Sebastian Lauer (Ruhr University Bochum), Kai Gellert (Paderborn University), Robert Merget (Ruhr University Bochum), Tobias Handirk (Paderborn University), and Jörg Schwenk (Ruhr University Bochum)
Summary: Maintaining privacy on the Internet with the presence of powerful adversaries such as nation-state attackers is a challenging topic, and the Tor project is currently the most important tool to protect against this threat. The circuit construction protocol (CCP) negotiates cryptographic keys for Tor circuits, which overlay TCP/IP by routing Tor cells over n onion routers. The current circuit construction protocol provides strong security guarantees such as forward secrecy by exchanging O(n^2) messages. For several years it has been an open question if the same strong security guarantees could be achieved with less message overhead, which is desirable because of the inherent latency in overlay networks. Several publications described CCPs which require only O(n) message exchanges, but significantly reduce the security of the resulting Tor circuit. It was even conjectured that it is impossible to achieve both message complexity O(n) and forward secrecy immediately after circuit construction (so-called immediate forward secrecy). Inspired by the latest advancements in zero round-trip time key exchange (0-RTT), we present a new CCP protocol Tor 0-RTT (T0RTT). Using modern cryptographic primitives such as puncturable encryption allow to achieve immediate forward secrecy using only O(n) messages. We implemented these new primitives to give a first indication of possible problems and how to overcome them in order to build practical CCPs with O(n) messages and immediate forward secrecy in the future.

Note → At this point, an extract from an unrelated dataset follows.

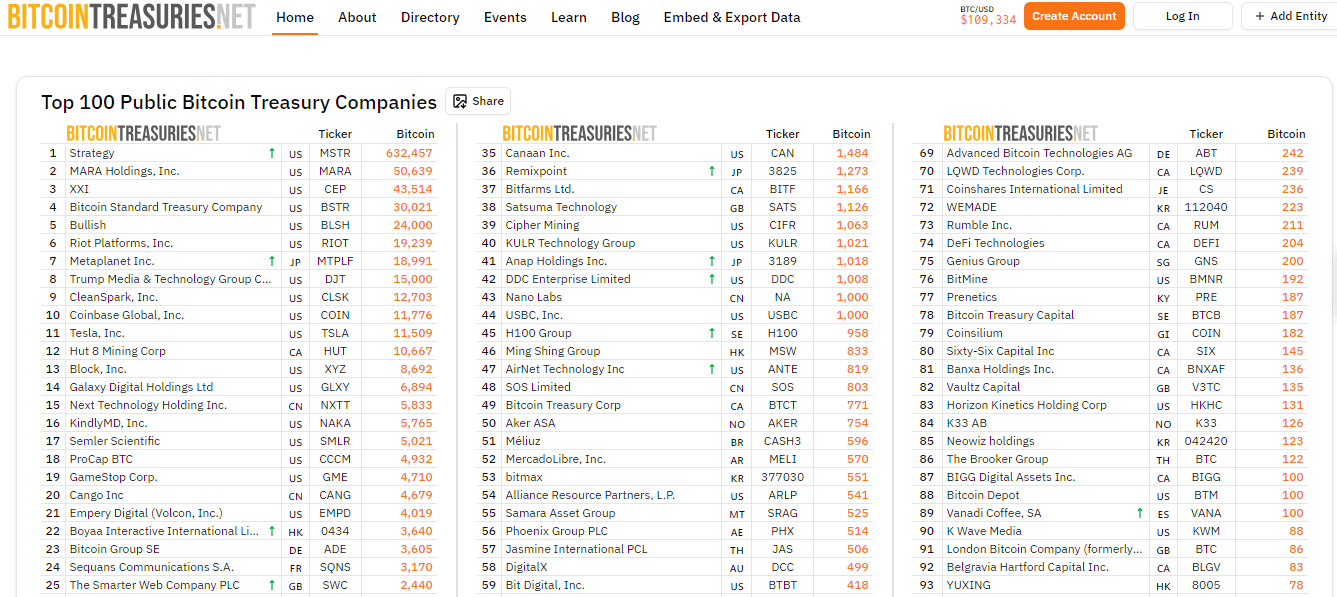Click the table logo above Advanced Bitcoin Technologies AG

[x=1020, y=133]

Piyush Sharma (IIIT Delhi), Shashwat Chaudhary (IIIT Delhi), Nikhil Hassija (IIIT Delhi), Mukulika Maity (IIIT Delhi), and Sambuddho Chakravarty (IIIT Delhi)

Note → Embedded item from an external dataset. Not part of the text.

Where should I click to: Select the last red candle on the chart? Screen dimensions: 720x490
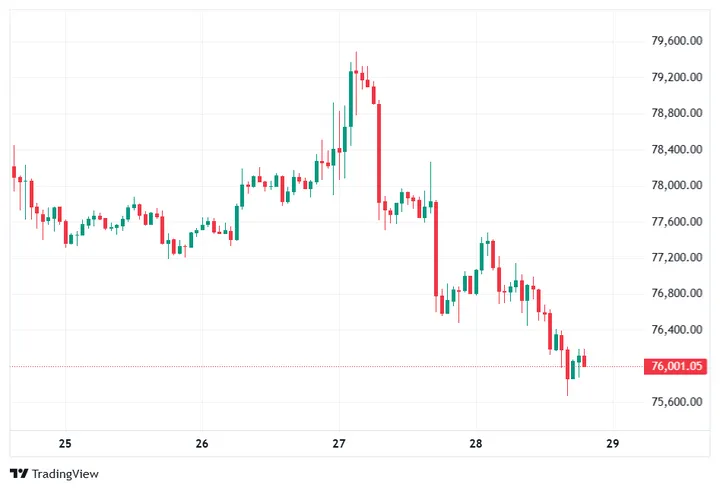tap(584, 361)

Summary: Anonymous VoIP calls over the Internet holds great significance for privacy-conscious users, whistle-blowers and political activists alike. Prior research deems popular anonymization systems like Tor unsuitable for providing the requisite performance guarantees that real-time applications like VoIP need. Moreover, conclusions from these studies led researchers to propose novel and tailored solutions. However, no such system is available for immediate use. It thus becomes an imperative that the exact performance of VoIP over Tor be quantified and analyzed, so that the potential performance bottlenecks can be amended. We thus conducted an extensive empirical study to shed light on VoIP performance over Tor. In >0.5 million calls spanning 12 months, across seven countries and covering about 6650 Tor relays, we observed that Tor supports good voice quality. Further analysis indicates that in general for most Tor relays, the contentions due to cross-traffic were low enough to support VoIP calls, that are anyways transmitted at low rates (<120 Kbps).

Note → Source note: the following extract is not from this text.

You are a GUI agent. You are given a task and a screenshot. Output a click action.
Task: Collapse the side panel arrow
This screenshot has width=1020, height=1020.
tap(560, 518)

Florentin Rochet (Uclouvain Crypto Group), Thien-Nam Dinh (Sandia), Olivier Pereira (Uclouvain Crypto Group), and Dan Wallach (Rice University)
Summary: Tor, the most widely used and well-studied traffic anonymization network in the world, suffers from limitations in its network diversity and performance. We propose to mitigate both problems simultaneously through the introduction of a premium bandwidth mar-ket between clients and relays. To this end, we present moneTor: incentivizing nodes to join and support Tor by giving them anonymous payments from Tor users. Our approach uses efficient cryptographic nanopayments de-livered alongside regular Tor traffic. Our approach also gives a degree of centralized control, allowing Tor’s managers to shape the economy created by these payments. In this paper, we present a novel payment algorithm as well as a data-driven simulation and evaluation of its costs and benefits. The results show that moneTor is both feasible and flexible, offering upwards of 100% improvements in differentiated bandwidth for paying users with near optimal throughput and latency overheads.